In the federal lawsuit entitled Windsor v. United States, the federal court held that the federal law called the “Defense of Marriage Act” or DOMA violates the U. S. Constitution’s equal protection clause of the 5th Amendment.
In Florida estate planning and all other states of our union, married couples, but not same sex couples, may use the estate tax marital deduction which may mean the difference of paying $-0- in estate tax or hundreds of thousands of dollars in federal estate tax, a/k/a death taxes.
Edith Windsor sued the U. S. government because the government did not consider her as being married for over 40 years to her partner, Thea Spyer, now deceased. Because of DOMA, the estate of Edith’s partner got a bill from the government for approximately $363,000. The reason for the tax is that Edith was not allowed to take the marital deduction that is available to married heterosexual couples at the death of one of the spouses.
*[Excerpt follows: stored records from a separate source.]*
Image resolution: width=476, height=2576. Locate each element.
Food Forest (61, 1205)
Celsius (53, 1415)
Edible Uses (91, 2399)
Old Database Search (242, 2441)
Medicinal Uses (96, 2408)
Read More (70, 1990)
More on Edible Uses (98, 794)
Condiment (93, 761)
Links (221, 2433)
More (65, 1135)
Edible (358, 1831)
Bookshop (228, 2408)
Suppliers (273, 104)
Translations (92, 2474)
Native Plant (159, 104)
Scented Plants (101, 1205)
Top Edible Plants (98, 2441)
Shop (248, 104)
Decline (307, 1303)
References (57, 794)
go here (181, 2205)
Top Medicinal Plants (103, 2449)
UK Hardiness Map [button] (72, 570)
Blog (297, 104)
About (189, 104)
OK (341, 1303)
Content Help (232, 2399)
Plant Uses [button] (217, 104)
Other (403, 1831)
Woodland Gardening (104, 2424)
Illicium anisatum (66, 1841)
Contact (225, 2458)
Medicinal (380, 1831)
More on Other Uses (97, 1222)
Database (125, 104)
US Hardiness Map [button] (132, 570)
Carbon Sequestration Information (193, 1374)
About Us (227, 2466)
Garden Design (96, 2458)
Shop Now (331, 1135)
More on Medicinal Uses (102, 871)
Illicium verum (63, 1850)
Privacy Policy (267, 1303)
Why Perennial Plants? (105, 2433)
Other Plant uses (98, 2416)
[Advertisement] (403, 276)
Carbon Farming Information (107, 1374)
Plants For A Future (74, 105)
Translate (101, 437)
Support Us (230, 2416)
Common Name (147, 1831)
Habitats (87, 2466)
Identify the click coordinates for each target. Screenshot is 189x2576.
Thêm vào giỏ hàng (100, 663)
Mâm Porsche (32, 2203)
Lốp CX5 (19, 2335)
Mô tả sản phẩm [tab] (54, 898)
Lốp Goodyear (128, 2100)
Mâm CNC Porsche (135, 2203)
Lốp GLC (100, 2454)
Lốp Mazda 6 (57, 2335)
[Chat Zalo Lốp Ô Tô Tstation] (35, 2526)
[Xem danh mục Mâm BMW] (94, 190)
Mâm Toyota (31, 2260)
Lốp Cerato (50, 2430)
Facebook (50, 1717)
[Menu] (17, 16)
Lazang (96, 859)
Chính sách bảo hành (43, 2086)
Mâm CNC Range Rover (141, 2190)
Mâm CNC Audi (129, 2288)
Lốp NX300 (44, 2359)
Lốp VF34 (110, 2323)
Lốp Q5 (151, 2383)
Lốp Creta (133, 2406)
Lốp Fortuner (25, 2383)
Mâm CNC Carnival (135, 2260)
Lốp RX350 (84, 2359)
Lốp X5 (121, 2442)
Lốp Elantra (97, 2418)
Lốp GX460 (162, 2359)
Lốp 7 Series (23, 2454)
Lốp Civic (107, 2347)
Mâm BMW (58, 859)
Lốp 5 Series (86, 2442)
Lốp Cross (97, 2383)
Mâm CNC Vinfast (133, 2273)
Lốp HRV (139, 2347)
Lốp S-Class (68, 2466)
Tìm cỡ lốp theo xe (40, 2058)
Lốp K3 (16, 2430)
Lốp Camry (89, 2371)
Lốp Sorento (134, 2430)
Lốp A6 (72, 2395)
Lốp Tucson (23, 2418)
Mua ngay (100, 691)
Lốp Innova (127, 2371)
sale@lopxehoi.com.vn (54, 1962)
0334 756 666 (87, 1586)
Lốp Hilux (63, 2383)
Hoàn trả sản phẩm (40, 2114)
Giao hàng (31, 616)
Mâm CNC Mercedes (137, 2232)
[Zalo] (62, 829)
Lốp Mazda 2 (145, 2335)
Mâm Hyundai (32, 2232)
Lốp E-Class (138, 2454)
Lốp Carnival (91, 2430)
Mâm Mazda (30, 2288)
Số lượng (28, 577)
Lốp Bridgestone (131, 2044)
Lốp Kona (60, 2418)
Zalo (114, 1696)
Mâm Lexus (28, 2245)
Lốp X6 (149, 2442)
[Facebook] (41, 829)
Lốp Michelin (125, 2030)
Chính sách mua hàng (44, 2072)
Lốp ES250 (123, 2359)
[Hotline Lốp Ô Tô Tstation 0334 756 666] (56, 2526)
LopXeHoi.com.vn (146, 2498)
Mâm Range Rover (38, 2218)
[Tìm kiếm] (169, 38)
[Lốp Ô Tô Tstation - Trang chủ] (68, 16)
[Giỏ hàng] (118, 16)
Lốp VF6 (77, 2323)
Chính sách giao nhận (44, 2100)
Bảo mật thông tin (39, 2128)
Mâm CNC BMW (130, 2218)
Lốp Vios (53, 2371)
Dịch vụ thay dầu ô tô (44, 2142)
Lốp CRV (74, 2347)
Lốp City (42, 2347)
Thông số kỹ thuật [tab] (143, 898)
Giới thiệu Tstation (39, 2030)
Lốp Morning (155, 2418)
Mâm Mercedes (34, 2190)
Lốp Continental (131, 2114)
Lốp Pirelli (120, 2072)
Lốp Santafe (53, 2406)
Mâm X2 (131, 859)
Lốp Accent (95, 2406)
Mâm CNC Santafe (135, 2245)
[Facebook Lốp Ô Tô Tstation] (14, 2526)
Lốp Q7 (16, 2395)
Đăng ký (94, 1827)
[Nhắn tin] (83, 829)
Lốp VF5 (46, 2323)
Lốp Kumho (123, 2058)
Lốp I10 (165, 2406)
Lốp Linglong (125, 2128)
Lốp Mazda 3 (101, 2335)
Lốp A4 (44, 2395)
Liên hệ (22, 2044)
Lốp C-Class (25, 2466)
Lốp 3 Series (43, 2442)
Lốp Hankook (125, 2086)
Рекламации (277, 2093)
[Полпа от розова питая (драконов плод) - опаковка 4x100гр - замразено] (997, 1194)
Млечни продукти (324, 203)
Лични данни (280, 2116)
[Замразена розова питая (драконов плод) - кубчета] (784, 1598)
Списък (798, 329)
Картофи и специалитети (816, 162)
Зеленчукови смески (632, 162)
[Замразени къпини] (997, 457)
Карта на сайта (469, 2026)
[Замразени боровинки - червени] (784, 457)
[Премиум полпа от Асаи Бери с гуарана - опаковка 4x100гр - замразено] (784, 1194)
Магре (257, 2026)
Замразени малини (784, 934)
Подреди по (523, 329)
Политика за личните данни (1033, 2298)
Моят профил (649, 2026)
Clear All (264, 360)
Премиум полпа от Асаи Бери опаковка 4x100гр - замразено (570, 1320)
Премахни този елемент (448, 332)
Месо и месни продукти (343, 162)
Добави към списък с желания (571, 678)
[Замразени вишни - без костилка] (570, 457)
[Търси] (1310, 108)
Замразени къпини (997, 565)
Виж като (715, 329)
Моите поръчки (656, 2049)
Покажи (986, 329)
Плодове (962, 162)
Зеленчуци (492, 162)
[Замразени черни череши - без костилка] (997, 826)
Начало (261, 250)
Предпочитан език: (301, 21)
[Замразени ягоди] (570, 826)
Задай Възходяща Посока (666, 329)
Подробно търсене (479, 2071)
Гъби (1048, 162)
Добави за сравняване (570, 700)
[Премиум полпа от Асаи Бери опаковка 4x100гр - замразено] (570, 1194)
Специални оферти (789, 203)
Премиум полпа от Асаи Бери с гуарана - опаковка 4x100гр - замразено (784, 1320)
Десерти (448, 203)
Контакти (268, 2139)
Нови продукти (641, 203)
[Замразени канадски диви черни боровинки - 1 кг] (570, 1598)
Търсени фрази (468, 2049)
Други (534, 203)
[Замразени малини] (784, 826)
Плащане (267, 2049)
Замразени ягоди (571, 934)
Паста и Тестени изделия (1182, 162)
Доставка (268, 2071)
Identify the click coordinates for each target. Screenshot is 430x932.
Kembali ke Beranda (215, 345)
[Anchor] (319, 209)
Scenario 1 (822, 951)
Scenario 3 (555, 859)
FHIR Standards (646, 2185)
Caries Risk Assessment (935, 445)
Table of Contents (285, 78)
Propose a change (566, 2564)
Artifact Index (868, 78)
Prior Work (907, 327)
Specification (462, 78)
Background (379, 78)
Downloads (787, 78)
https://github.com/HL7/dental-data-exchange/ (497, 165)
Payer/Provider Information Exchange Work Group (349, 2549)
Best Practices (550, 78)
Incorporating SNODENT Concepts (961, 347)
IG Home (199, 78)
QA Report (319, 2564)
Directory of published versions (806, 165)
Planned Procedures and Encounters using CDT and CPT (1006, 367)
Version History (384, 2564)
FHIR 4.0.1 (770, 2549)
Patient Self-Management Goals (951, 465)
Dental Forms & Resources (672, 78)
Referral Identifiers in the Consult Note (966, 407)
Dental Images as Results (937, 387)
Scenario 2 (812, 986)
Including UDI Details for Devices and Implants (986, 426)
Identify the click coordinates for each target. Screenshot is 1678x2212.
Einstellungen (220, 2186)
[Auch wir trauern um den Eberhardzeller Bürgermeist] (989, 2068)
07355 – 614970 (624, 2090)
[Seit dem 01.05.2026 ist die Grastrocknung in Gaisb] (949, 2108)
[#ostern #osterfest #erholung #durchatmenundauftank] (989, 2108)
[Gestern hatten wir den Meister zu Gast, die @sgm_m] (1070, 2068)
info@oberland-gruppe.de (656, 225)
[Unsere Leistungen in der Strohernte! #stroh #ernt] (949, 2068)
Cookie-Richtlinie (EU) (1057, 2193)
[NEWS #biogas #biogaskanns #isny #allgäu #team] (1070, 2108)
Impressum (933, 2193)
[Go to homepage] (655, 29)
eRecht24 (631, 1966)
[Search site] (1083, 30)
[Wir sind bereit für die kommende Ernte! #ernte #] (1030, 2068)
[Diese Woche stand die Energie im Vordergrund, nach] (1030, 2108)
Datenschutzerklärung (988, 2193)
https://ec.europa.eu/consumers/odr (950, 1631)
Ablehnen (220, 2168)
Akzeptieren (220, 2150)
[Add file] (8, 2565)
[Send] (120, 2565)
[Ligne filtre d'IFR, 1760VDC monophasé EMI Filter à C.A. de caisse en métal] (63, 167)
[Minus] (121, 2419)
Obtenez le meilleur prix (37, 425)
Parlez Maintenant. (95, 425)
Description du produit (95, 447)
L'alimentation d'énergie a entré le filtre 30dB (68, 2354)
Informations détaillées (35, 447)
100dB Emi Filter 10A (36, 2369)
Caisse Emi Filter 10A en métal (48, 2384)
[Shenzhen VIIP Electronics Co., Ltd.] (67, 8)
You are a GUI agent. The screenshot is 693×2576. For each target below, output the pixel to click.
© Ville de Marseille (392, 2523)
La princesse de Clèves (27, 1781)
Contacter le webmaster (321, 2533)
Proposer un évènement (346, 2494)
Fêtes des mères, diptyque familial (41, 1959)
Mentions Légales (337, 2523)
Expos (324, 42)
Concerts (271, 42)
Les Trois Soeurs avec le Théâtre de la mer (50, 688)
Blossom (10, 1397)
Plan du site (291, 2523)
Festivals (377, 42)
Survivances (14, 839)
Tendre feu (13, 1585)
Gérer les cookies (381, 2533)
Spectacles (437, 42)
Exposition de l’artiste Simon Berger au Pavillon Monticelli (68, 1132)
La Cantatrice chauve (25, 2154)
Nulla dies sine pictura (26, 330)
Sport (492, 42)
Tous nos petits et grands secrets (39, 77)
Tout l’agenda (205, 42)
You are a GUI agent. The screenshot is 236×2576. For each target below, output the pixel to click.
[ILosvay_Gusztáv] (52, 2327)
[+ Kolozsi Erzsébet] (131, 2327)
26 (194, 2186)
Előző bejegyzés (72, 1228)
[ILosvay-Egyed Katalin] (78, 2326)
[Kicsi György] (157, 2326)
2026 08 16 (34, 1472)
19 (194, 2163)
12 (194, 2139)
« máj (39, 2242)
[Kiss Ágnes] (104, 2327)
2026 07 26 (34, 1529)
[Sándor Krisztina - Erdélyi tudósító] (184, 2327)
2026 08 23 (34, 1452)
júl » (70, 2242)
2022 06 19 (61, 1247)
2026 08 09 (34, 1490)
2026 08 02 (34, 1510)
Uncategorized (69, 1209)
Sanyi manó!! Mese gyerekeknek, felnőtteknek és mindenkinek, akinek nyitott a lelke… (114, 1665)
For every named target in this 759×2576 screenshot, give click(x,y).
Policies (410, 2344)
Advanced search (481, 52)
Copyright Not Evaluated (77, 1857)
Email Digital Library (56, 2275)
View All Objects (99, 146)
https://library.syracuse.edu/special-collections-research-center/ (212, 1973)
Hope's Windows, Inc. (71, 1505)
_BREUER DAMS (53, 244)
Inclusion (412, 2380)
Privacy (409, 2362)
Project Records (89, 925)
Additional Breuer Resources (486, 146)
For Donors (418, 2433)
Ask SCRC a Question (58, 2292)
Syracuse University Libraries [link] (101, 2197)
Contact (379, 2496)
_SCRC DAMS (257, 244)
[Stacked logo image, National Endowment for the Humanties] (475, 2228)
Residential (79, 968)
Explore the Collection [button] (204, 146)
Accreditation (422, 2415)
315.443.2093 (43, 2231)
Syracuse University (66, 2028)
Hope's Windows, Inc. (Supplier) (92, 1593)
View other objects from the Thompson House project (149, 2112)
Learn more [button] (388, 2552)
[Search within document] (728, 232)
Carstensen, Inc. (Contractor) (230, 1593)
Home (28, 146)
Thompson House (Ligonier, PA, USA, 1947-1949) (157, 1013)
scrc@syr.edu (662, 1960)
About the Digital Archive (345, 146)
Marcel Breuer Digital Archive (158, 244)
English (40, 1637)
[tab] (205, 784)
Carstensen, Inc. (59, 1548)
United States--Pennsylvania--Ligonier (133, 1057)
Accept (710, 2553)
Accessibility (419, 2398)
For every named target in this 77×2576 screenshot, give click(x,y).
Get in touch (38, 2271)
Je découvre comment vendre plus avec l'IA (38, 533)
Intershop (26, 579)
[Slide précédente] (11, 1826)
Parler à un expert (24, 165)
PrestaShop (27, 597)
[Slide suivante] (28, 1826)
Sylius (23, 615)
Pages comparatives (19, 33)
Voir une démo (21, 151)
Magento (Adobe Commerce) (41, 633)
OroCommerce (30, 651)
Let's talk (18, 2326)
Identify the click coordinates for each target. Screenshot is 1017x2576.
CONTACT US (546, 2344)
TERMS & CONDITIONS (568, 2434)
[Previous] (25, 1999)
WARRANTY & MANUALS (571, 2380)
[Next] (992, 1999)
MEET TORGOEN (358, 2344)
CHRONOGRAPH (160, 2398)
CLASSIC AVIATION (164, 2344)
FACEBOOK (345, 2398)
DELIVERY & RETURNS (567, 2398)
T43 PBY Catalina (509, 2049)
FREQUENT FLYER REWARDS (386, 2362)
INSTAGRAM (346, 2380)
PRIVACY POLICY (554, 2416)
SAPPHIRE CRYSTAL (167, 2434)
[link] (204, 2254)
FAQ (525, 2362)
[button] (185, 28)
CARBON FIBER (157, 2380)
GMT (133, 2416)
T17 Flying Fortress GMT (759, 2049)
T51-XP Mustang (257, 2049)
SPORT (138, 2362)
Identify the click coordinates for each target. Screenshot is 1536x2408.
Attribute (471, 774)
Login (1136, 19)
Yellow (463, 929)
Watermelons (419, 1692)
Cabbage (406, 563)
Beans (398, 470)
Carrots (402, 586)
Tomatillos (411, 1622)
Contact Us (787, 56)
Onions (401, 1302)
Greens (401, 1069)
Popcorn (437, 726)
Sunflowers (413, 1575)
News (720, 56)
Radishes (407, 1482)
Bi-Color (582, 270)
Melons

This case marks the 4th time that I’m aware of that a court has held DOMA to be unconstitutional.
- If the decisions are upheld by higher courts, that would allow same sex marriages and possibly so called “civil unions” to be valid under federal law.
- If DOMA is ultimately held to be invalid, same sex couples would then be able to file joint income tax returns and receive the benefit of the federal estate tax marital deduction, along with other benefits that are bestowed upon married couples by law.
Before same sex couples may use the Windsor case, the lower court’s decision will no doubt go through the appeals process in the federal court system and may reach the U.S. Supreme Court. If the U. S. Supremes hear the case and agree with the federal circuit court, then same sex couples will be able to use the marital deduction in estate planning and benefit from other favorable treatment married, heterosexual couples currently receive.
Stayed tuned. Assuming the case does go to the U. S. Supreme Court, it will be many months before we may read about a decision as to whether DOMA is good or bad law.